▸ WORK REQUIRED:
Rewrite each line of the records below as an item in a numbered list, and omit any blank lines.

begin SUPPLIED MATERIAL

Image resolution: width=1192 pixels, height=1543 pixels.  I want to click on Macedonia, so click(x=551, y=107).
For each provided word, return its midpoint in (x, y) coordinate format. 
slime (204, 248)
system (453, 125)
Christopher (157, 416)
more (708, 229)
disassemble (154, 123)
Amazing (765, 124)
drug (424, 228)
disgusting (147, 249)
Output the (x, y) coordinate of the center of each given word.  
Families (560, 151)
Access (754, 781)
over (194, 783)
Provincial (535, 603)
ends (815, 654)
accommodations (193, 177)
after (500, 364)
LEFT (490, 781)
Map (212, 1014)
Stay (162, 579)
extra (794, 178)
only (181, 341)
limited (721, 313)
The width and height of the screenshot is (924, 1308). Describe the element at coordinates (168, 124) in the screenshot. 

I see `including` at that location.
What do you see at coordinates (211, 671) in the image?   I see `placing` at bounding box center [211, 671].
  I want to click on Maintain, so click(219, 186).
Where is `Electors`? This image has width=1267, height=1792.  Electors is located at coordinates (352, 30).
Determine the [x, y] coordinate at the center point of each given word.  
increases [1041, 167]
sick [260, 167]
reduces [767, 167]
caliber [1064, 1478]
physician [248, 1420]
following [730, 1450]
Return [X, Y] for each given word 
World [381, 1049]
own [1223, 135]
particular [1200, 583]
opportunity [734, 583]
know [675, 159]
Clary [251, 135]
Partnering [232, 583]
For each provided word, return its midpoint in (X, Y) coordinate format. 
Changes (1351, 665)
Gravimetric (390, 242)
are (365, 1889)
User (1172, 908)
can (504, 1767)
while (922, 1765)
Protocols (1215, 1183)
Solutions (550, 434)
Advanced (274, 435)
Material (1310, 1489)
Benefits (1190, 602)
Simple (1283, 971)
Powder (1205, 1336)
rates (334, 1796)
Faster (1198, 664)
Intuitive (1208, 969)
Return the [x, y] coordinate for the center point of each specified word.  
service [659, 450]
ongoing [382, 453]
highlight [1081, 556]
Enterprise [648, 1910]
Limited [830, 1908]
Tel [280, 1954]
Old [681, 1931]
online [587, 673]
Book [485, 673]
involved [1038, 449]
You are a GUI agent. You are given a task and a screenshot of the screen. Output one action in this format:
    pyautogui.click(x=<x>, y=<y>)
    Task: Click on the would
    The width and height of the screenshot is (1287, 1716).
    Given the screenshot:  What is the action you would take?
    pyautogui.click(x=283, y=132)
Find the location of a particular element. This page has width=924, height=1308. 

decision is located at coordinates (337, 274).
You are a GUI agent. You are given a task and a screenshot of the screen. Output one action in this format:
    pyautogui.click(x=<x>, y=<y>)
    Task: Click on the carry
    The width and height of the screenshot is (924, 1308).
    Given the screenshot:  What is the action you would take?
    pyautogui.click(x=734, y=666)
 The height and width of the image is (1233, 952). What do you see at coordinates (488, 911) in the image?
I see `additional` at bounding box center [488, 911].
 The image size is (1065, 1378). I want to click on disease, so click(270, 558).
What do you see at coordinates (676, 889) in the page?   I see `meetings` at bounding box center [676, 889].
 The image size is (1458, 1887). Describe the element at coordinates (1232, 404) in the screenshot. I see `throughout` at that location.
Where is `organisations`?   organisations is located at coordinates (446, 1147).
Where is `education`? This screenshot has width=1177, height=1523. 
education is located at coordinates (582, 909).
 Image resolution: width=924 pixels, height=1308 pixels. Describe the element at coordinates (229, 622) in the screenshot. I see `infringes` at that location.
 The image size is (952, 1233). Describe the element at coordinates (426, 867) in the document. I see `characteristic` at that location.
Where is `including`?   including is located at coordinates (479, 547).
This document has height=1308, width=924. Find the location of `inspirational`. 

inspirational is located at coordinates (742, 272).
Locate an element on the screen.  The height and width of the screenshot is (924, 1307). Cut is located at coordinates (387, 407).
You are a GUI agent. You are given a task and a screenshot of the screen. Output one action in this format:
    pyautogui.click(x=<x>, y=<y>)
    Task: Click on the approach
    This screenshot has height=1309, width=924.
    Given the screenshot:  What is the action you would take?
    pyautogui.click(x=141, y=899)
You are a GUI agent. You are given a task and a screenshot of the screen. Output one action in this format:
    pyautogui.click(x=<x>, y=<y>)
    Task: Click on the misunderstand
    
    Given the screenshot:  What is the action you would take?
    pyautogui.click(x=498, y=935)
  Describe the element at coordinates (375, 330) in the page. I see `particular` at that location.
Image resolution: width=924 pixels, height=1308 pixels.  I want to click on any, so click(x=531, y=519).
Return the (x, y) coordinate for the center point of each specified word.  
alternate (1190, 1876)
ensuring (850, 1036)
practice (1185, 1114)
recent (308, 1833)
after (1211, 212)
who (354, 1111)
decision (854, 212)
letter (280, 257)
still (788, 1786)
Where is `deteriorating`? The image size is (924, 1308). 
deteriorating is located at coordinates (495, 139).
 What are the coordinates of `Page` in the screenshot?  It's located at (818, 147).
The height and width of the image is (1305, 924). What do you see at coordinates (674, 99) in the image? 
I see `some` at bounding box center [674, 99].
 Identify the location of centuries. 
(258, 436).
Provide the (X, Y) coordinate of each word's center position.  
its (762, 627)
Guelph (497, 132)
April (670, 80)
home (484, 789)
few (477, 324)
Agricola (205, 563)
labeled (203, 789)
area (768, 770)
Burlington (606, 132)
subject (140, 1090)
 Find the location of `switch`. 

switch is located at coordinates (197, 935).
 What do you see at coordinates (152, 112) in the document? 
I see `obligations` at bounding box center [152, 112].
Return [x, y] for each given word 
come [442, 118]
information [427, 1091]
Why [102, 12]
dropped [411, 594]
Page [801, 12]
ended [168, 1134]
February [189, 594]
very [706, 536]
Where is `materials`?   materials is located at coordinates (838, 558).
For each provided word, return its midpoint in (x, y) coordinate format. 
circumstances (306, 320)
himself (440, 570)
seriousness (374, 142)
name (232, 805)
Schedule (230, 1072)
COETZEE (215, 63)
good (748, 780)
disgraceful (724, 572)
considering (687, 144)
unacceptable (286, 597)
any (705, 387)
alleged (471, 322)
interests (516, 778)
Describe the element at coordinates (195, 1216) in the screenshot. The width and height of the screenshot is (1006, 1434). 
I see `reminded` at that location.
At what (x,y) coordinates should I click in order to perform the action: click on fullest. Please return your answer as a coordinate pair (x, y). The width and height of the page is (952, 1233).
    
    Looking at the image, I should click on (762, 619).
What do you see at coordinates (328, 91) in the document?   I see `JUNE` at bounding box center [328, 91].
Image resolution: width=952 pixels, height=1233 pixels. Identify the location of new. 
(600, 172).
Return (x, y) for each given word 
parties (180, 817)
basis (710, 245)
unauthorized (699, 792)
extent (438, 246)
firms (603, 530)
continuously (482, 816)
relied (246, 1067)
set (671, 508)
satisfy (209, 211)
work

end SUPPLIED MATERIAL

▸ RESULT:
1. Image resolution: width=1192 pixels, height=1543 pixels.  I want to click on Macedonia, so click(x=551, y=107).
2. For each provided word, return its midpoint in (x, y) coordinate format. 
3. slime (204, 248)
4. system (453, 125)
5. Christopher (157, 416)
6. more (708, 229)
7. disassemble (154, 123)
8. Amazing (765, 124)
9. drug (424, 228)
10. disgusting (147, 249)
11. Output the (x, y) coordinate of the center of each given word.  
12. Families (560, 151)
13. Access (754, 781)
14. over (194, 783)
15. Provincial (535, 603)
16. ends (815, 654)
17. accommodations (193, 177)
18. after (500, 364)
19. LEFT (490, 781)
20. Map (212, 1014)
21. Stay (162, 579)
22. extra (794, 178)
23. only (181, 341)
24. limited (721, 313)
25. The width and height of the screenshot is (924, 1308). Describe the element at coordinates (168, 124) in the screenshot. 
26. I see `including` at that location.
27. What do you see at coordinates (211, 671) in the image?   I see `placing` at bounding box center [211, 671].
28.   I want to click on Maintain, so click(219, 186).
29. Where is `Electors`? This image has width=1267, height=1792.  Electors is located at coordinates (352, 30).
30. Determine the [x, y] coordinate at the center point of each given word.  
31. increases [1041, 167]
32. sick [260, 167]
33. reduces [767, 167]
34. caliber [1064, 1478]
35. physician [248, 1420]
36. following [730, 1450]
37. Return [X, Y] for each given word 
38. World [381, 1049]
39. own [1223, 135]
40. particular [1200, 583]
41. opportunity [734, 583]
42. know [675, 159]
43. Clary [251, 135]
44. Partnering [232, 583]
45. For each provided word, return its midpoint in (X, Y) coordinate format. 
46. Changes (1351, 665)
47. Gravimetric (390, 242)
48. are (365, 1889)
49. User (1172, 908)
50. can (504, 1767)
51. while (922, 1765)
52. Protocols (1215, 1183)
53. Solutions (550, 434)
54. Advanced (274, 435)
55. Material (1310, 1489)
56. Benefits (1190, 602)
57. Simple (1283, 971)
58. Powder (1205, 1336)
59. rates (334, 1796)
60. Faster (1198, 664)
61. Intuitive (1208, 969)
62. Return the [x, y] coordinate for the center point of each specified word.  
63. service [659, 450]
64. ongoing [382, 453]
65. highlight [1081, 556]
66. Enterprise [648, 1910]
67. Limited [830, 1908]
68. Tel [280, 1954]
69. Old [681, 1931]
70. online [587, 673]
71. Book [485, 673]
72. involved [1038, 449]
73. You are a GUI agent. You are given a task and a screenshot of the screen. Output one action in this format:
74.     pyautogui.click(x=<x>, y=<y>)
75.     Task: Click on the would
76.     The width and height of the screenshot is (1287, 1716).
77.     Given the screenshot:  What is the action you would take?
78.     pyautogui.click(x=283, y=132)
79. Find the location of a particular element. This page has width=924, height=1308. 
80. decision is located at coordinates (337, 274).
81. You are a GUI agent. You are given a task and a screenshot of the screen. Output one action in this format:
82.     pyautogui.click(x=<x>, y=<y>)
83.     Task: Click on the carry
84.     The width and height of the screenshot is (924, 1308).
85.     Given the screenshot:  What is the action you would take?
86.     pyautogui.click(x=734, y=666)
87.  The height and width of the image is (1233, 952). What do you see at coordinates (488, 911) in the image?
88. I see `additional` at bounding box center [488, 911].
89.  The image size is (1065, 1378). I want to click on disease, so click(270, 558).
90. What do you see at coordinates (676, 889) in the page?   I see `meetings` at bounding box center [676, 889].
91.  The image size is (1458, 1887). Describe the element at coordinates (1232, 404) in the screenshot. I see `throughout` at that location.
92. Where is `organisations`?   organisations is located at coordinates (446, 1147).
93. Where is `education`? This screenshot has width=1177, height=1523. 
94. education is located at coordinates (582, 909).
95.  Image resolution: width=924 pixels, height=1308 pixels. Describe the element at coordinates (229, 622) in the screenshot. I see `infringes` at that location.
96.  The image size is (952, 1233). Describe the element at coordinates (426, 867) in the document. I see `characteristic` at that location.
97. Where is `including`?   including is located at coordinates (479, 547).
98. This document has height=1308, width=924. Find the location of `inspirational`. 
99. inspirational is located at coordinates (742, 272).
100. Locate an element on the screen.  The height and width of the screenshot is (924, 1307). Cut is located at coordinates (387, 407).
101. You are a GUI agent. You are given a task and a screenshot of the screen. Output one action in this format:
102.     pyautogui.click(x=<x>, y=<y>)
103.     Task: Click on the approach
104.     This screenshot has height=1309, width=924.
105.     Given the screenshot:  What is the action you would take?
106.     pyautogui.click(x=141, y=899)
107. You are a GUI agent. You are given a task and a screenshot of the screen. Output one action in this format:
108.     pyautogui.click(x=<x>, y=<y>)
109.     Task: Click on the misunderstand
110.     Given the screenshot:  What is the action you would take?
111.     pyautogui.click(x=498, y=935)
112.   Describe the element at coordinates (375, 330) in the page. I see `particular` at that location.
113. Image resolution: width=924 pixels, height=1308 pixels.  I want to click on any, so click(x=531, y=519).
114. Return the (x, y) coordinate for the center point of each specified word.  
115. alternate (1190, 1876)
116. ensuring (850, 1036)
117. practice (1185, 1114)
118. recent (308, 1833)
119. after (1211, 212)
120. who (354, 1111)
121. decision (854, 212)
122. letter (280, 257)
123. still (788, 1786)
124. Where is `deteriorating`? The image size is (924, 1308). 
125. deteriorating is located at coordinates (495, 139).
126.  What are the coordinates of `Page` in the screenshot?  It's located at (818, 147).
127. The height and width of the image is (1305, 924). What do you see at coordinates (674, 99) in the image? 
128. I see `some` at bounding box center [674, 99].
129.  Identify the location of centuries. 
130. (258, 436).
131. Provide the (X, Y) coordinate of each word's center position.  
132. its (762, 627)
133. Guelph (497, 132)
134. April (670, 80)
135. home (484, 789)
136. few (477, 324)
137. Agricola (205, 563)
138. labeled (203, 789)
139. area (768, 770)
140. Burlington (606, 132)
141. subject (140, 1090)
142.  Find the location of `switch`. 
143. switch is located at coordinates (197, 935).
144.  What do you see at coordinates (152, 112) in the document? 
145. I see `obligations` at bounding box center [152, 112].
146. Return [x, y] for each given word 
147. come [442, 118]
148. information [427, 1091]
149. Why [102, 12]
150. dropped [411, 594]
151. Page [801, 12]
152. ended [168, 1134]
153. February [189, 594]
154. very [706, 536]
155. Where is `materials`?   materials is located at coordinates (838, 558).
156. For each provided word, return its midpoint in (x, y) coordinate format. 
157. circumstances (306, 320)
158. himself (440, 570)
159. seriousness (374, 142)
160. name (232, 805)
161. Schedule (230, 1072)
162. COETZEE (215, 63)
163. good (748, 780)
164. disgraceful (724, 572)
165. considering (687, 144)
166. unacceptable (286, 597)
167. any (705, 387)
168. alleged (471, 322)
169. interests (516, 778)
170. Describe the element at coordinates (195, 1216) in the screenshot. The width and height of the screenshot is (1006, 1434). 
171. I see `reminded` at that location.
172. At what (x,y) coordinates should I click in order to perform the action: click on fullest. Please return your answer as a coordinate pair (x, y). The width and height of the page is (952, 1233).
173.     Looking at the image, I should click on (762, 619).
174. What do you see at coordinates (328, 91) in the document?   I see `JUNE` at bounding box center [328, 91].
175. Image resolution: width=952 pixels, height=1233 pixels. Identify the location of new. 
176. (600, 172).
177. Return (x, y) for each given word 
178. parties (180, 817)
179. basis (710, 245)
180. unauthorized (699, 792)
181. extent (438, 246)
182. firms (603, 530)
183. continuously (482, 816)
184. relied (246, 1067)
185. set (671, 508)
186. satisfy (209, 211)
187. work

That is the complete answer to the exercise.